Coon, a hairdresser, is out of work, and her husband's hours have been reduced.

"There are so many people in the valley who have been helped," she said.

In Fresno, Hughes said, the now 3,300-member bartering Facebook group she started in March has also been active with people searching for masks and sanitizer. But people are also searching for seedlings to start gardens or video game swaps to stay entertained.

"I think that this pandemic has taught us that we are only as well off as our neighbors," she said.

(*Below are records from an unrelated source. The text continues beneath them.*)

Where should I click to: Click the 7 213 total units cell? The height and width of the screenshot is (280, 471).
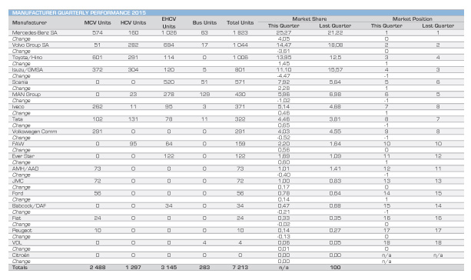point(240,267)
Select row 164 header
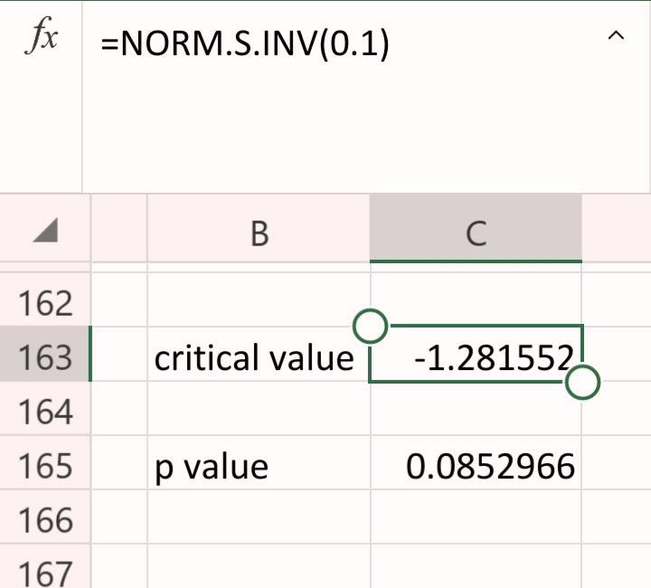 point(45,412)
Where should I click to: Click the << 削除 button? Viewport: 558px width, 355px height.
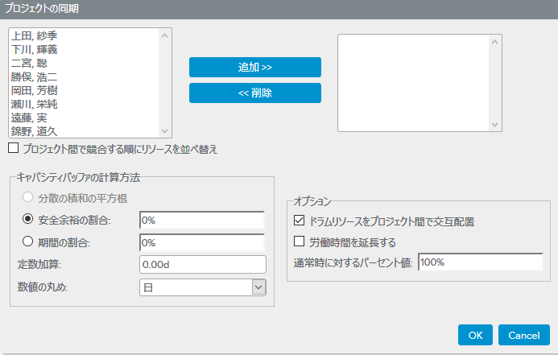tap(254, 93)
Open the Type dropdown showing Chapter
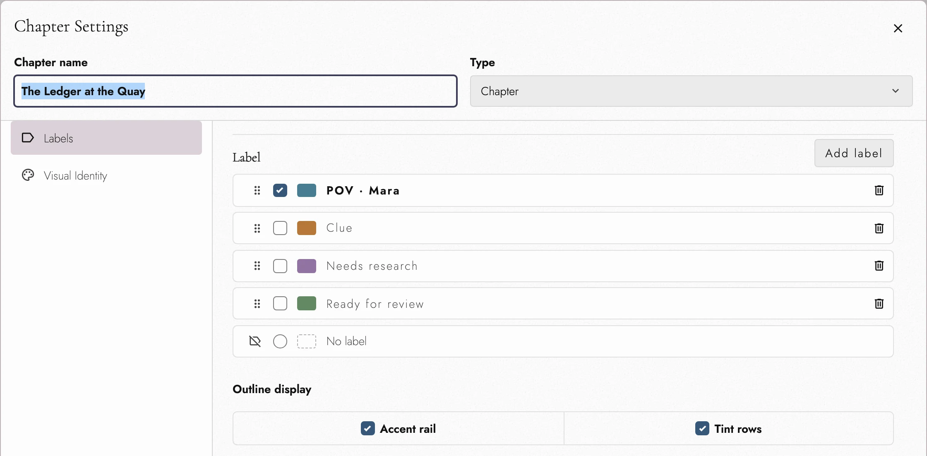Viewport: 927px width, 456px height. click(x=691, y=91)
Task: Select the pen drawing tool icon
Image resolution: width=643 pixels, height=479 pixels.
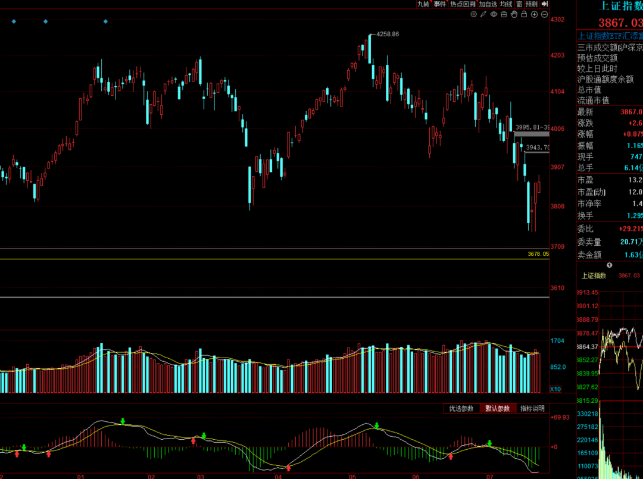Action: (483, 14)
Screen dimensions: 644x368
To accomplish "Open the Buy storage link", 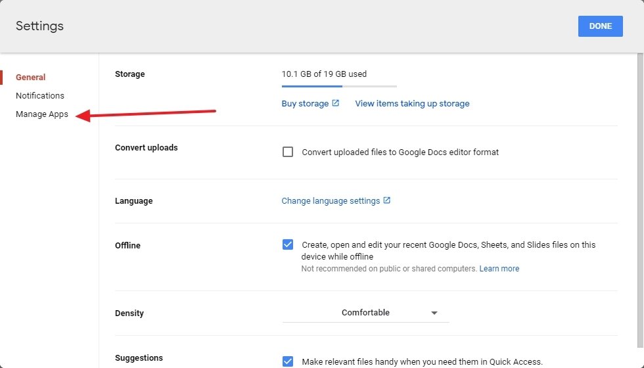I will (305, 104).
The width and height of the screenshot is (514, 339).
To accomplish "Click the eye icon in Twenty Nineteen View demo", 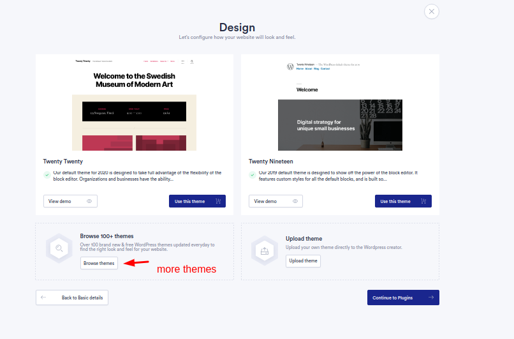I will [x=295, y=201].
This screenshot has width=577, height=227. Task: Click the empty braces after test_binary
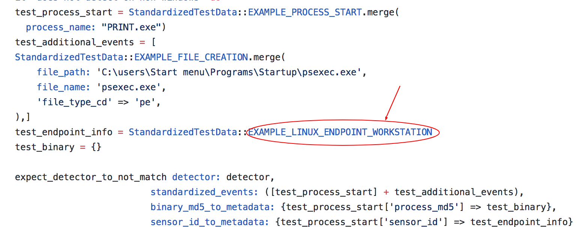96,147
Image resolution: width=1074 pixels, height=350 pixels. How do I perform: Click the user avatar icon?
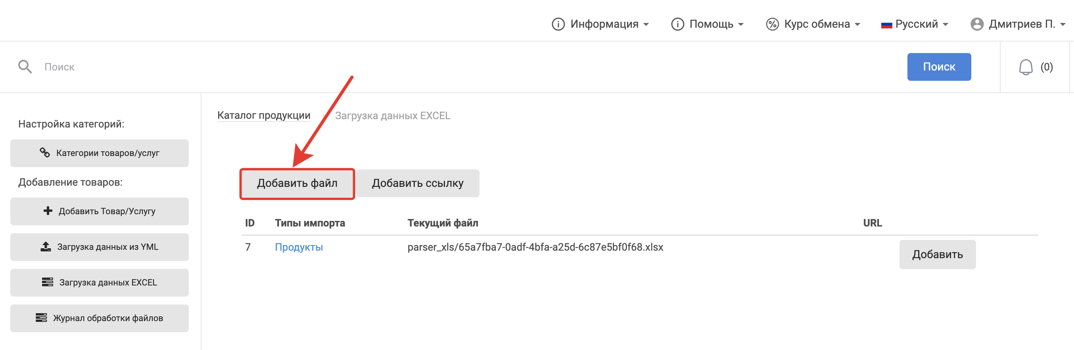click(976, 24)
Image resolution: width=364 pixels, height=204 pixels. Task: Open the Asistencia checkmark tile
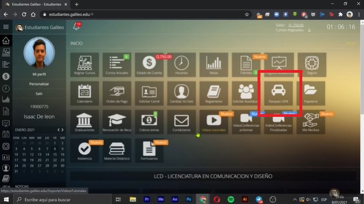[x=84, y=151]
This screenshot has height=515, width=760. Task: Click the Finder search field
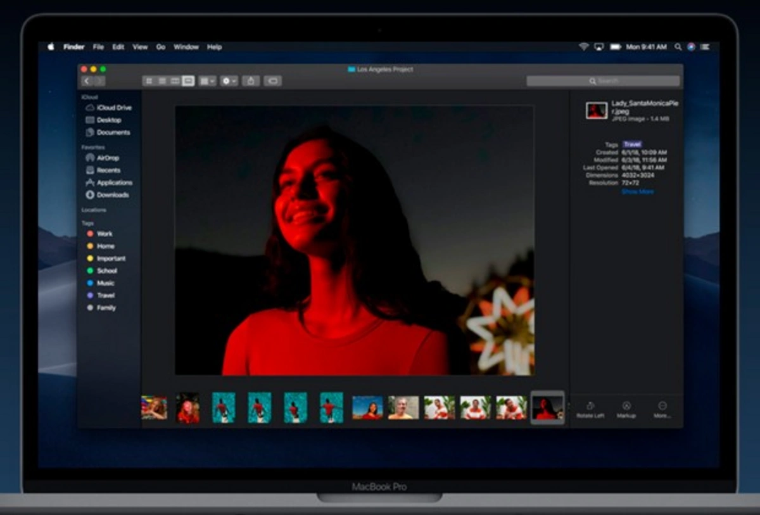coord(603,81)
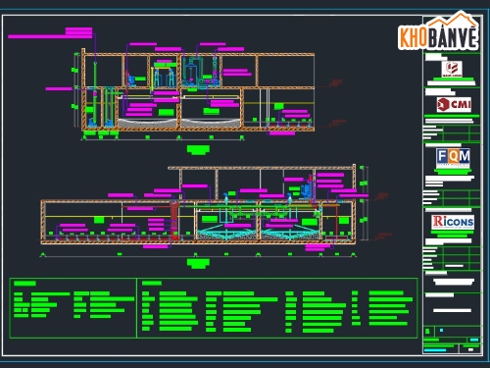Click the green title label under upper section

[x=198, y=150]
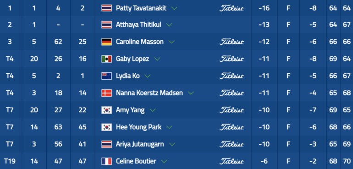Expand Nanna Koerstz Madsen's details chevron

[191, 93]
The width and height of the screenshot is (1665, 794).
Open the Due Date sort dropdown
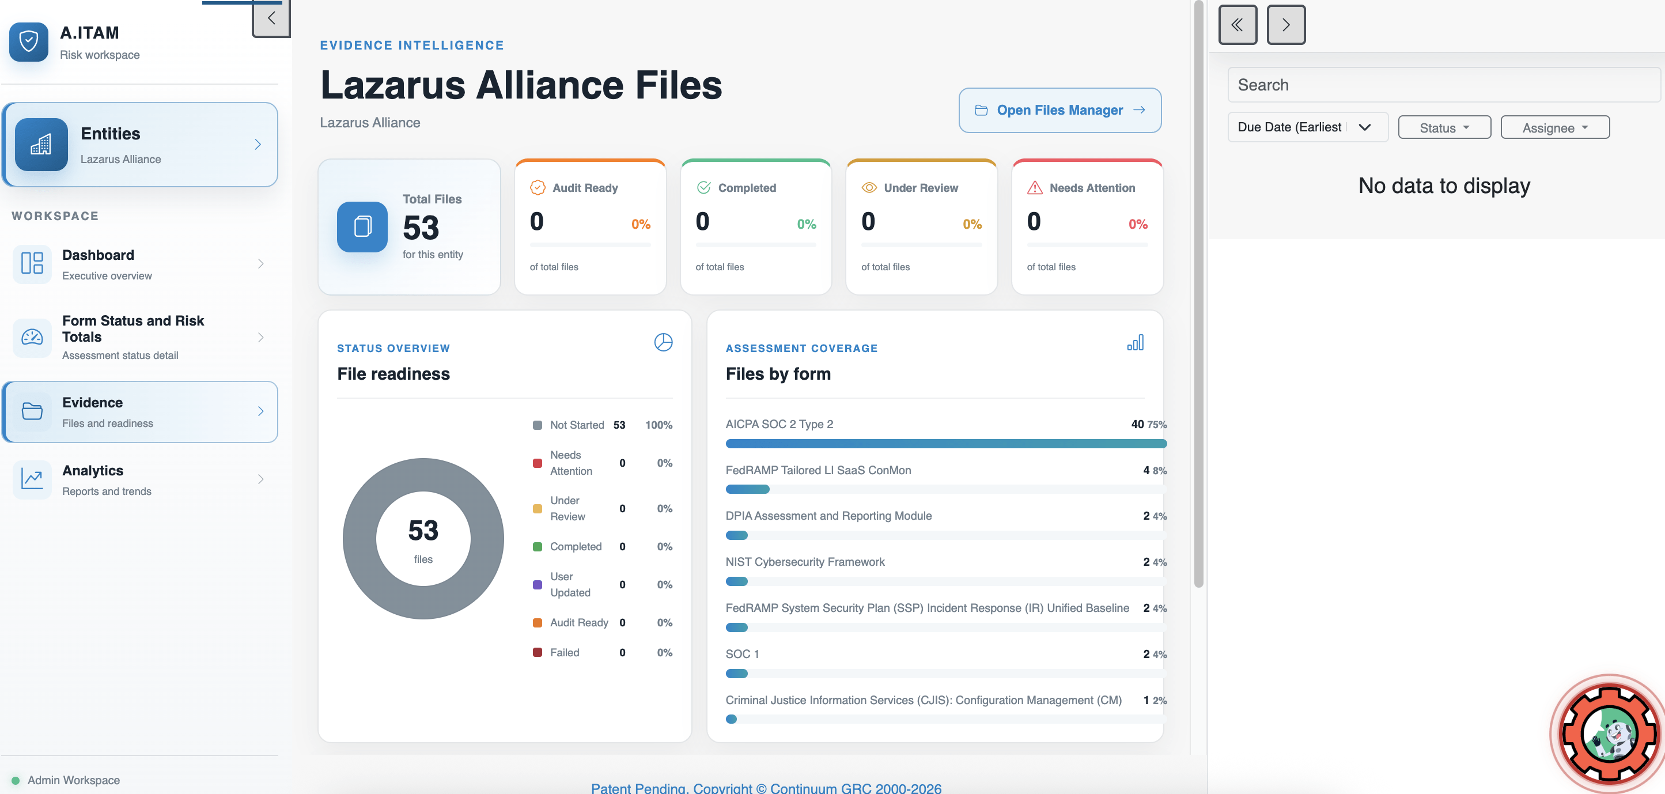(1307, 127)
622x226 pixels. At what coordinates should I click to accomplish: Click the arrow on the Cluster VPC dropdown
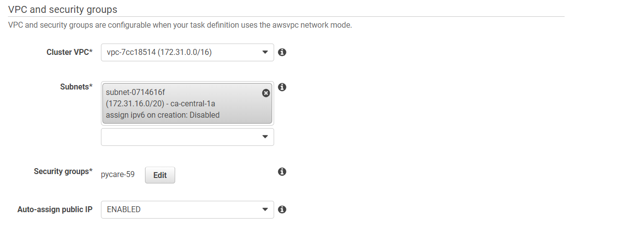click(x=265, y=52)
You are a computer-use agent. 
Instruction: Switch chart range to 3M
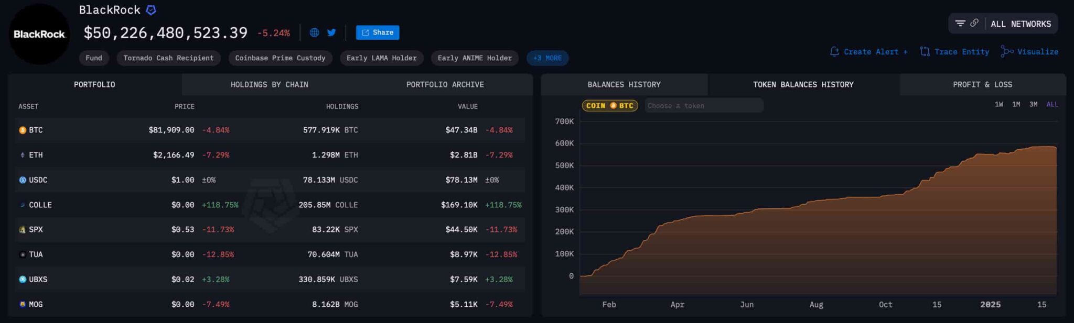[x=1033, y=105]

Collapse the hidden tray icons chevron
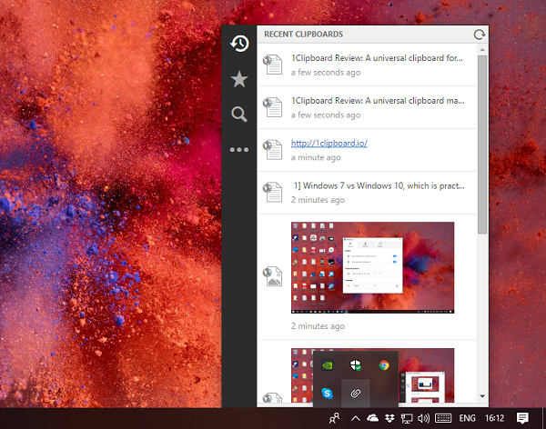point(355,418)
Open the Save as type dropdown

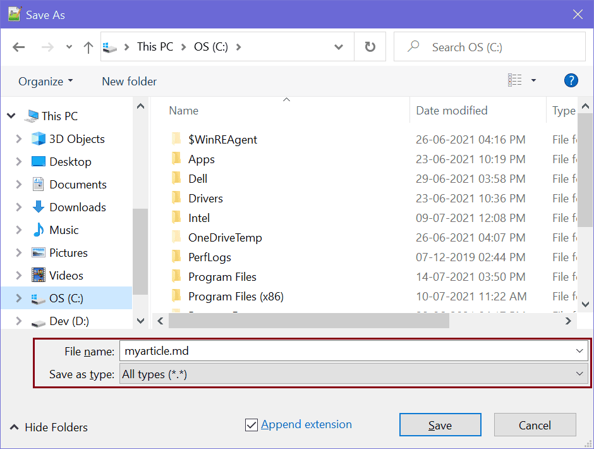580,373
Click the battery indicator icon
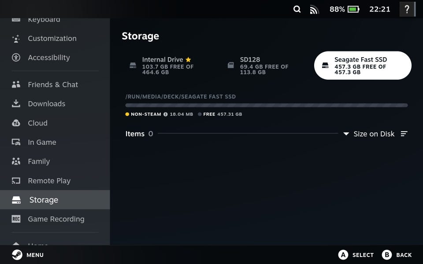The height and width of the screenshot is (264, 423). pyautogui.click(x=353, y=9)
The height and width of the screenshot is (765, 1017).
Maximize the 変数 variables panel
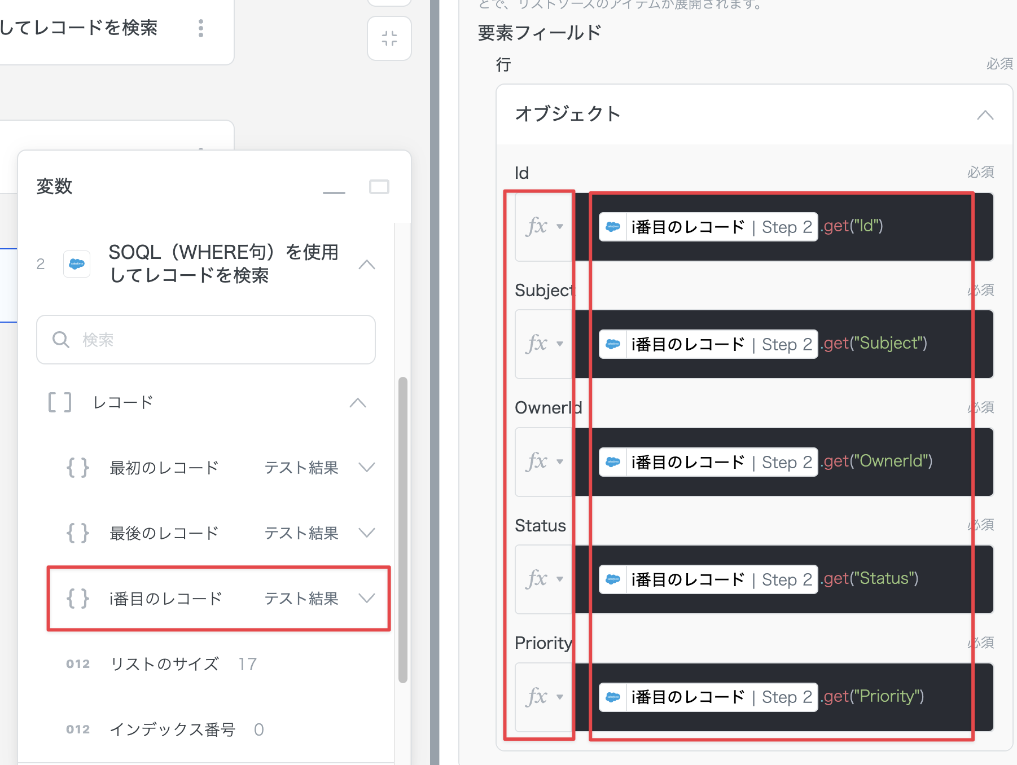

In nearly all the groups, users are going the extra mile to make sure everyone gets helped, even if they have nothing to trade in return. Many posts have shifted to people offering goods - extra paper towels or masks they don't need - and refusing anything in return. In the Ventura group, people gave away avocados, yeast and even a stroller.

"I've seen amazing feats of generosity," said Calhoun, the Ventura-based organizer and bread baker. One neighbor reads to area kids each morning. Several people pitched in to furnish a home for someone who had lost their job.

Calhoun got help with her garden from Taylor Buck and his partner, Julie Lemos, who have built garden boxes and helped plant about 10 gardens full of tomatoes, corn and other edible plants in people's yards. They posted in the Facebook group and asked for nothing in exchange, but many people offered bread or guavas anyway.

While bartering happens every time there's a significant economic downturn, it's not practical or sustainable for a modern society to keep things up and running, cautioned University of Oregon economics professor Tim Duy.

"It's still inefficient," Duy said. "I have to have what you want, and you have to want what I have."

But for many, neighborhood bartering groups have simply turned into a way to help others during a scary time.

In Friday Harbor, a small community on San Juan Island off the coast of Seattle, arborist Casey Baisch bartered even before the pandemic. He has traded his tree-tended services to his neighbors for use of their backhoe, for example, or for some freshly caught fish.

During the pandemic, he's told some customers they can wait to pay him until the crisis is over. Last month, he helped someone with their overhanging branches in exchange for a meatball sandwich lunch.

"I said, 'thank your wife for the sandwiches, this one's on her!'" he added.